Agreeing with Anne Applebaum tends to worry me. Her book Gulag is well regarded (Pulitzer Prize, for example), but I found that the closer it got to the present day and events that I knew a fair amount about, the more tendentious and rightward-slanted I thought her account. That made me uncertain about the earlier parts of the book. She’s published a large amount of reporting and opinion, which in my view also ranges from further right than I agree with to tendentious misreading of events and deliberate misconstruing opposing positions. But credit where credit is due: in Autocracy, Inc. she offers a clear-eyed assessment of the kleptocratic dictators who rule numerous and occasionally important countries, and who would like to extend their influence over a much greater swathe of the world. Some are notionally leftist, such as Nicolás Maduro of Venezuela; others are unabashedly rightist, such as Vladimir Putin; traits that they share include contempt for liberal democracy, commitment to using state resources for personal enrichment, indifference to the lives of their countries’ citizens, and a willingness to support and learn from fellow autocrats.

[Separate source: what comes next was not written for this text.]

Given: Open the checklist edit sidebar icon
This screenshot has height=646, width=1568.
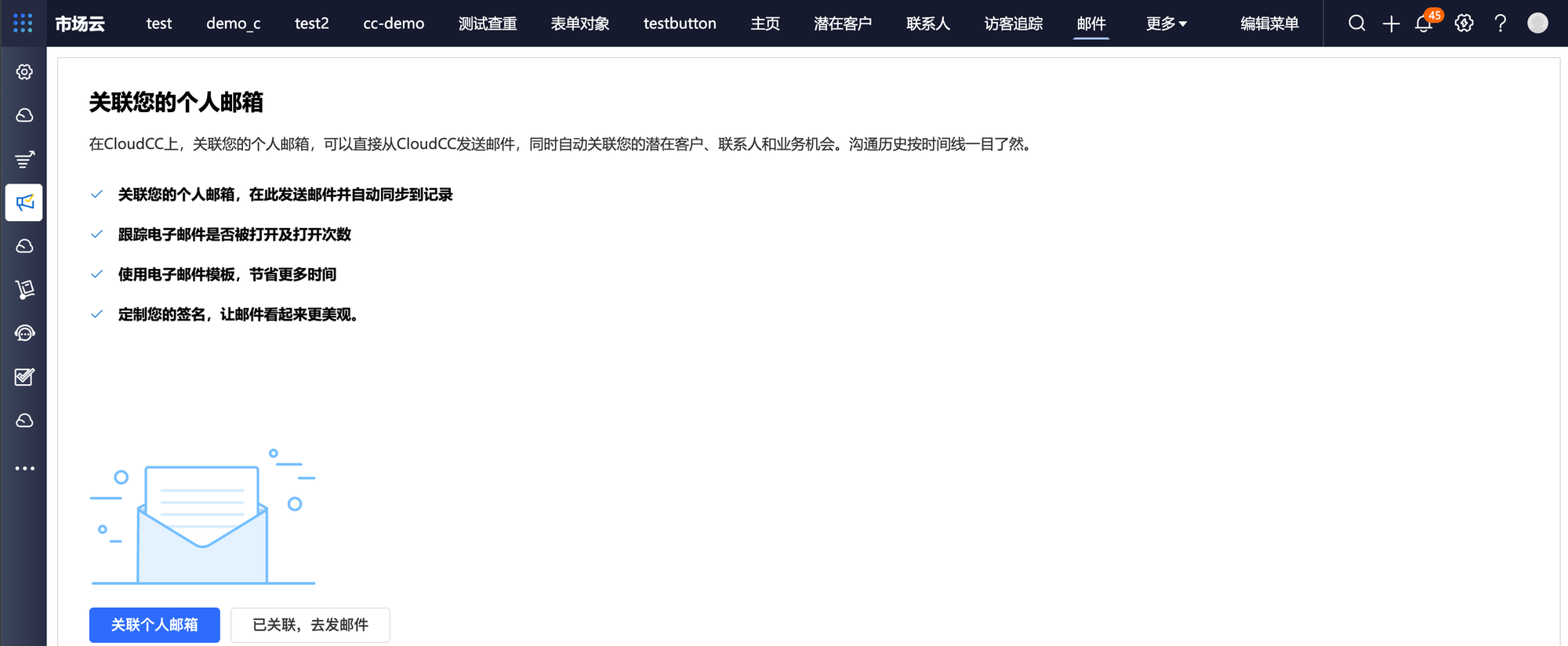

Autocracy, Inc. zips through the background, examples and ideas in 150 pages. In the book’s final 25 pages, Applebaum describes what she thinks citizens can do to stop Autocracy Incorporated. This brevity and directness are two of the book’s virtues. Though it describes how global interdependence has been turned into a weapon by this era’s autocrats, it is not a scholarly tome, nor even an accessible version of academic work on the subject. While I think Oilver Bullough is a better storyteller, his two books on autocracy-adjacent subjects — Moneyland and Butler to the World — have a more narrow focus. Applebaum is painting the big picture. Further, both of Bullough’s books pre-date Russia’s full-scale invasion of Ukraine. That war has tightened connections among the autocrats and sped up their learning, and Applebaum’s account is a better description of the current situation.
Applebaum gives her readers one of the key insights right at the beginning: contemporary dictators are no longer stand-alone villains. Though there is no overarching ideology as there was among Communists during the Cold War, the autocrats work with each other for mutual benefit. They may be more a syndicate than a corporation, but the different branches of Autocracy Inc. know they have more in common with each other than any of them do with liberal democracies, and they act on that knowledge. That makes overturning any one of them difficult for strictly domestic opposition.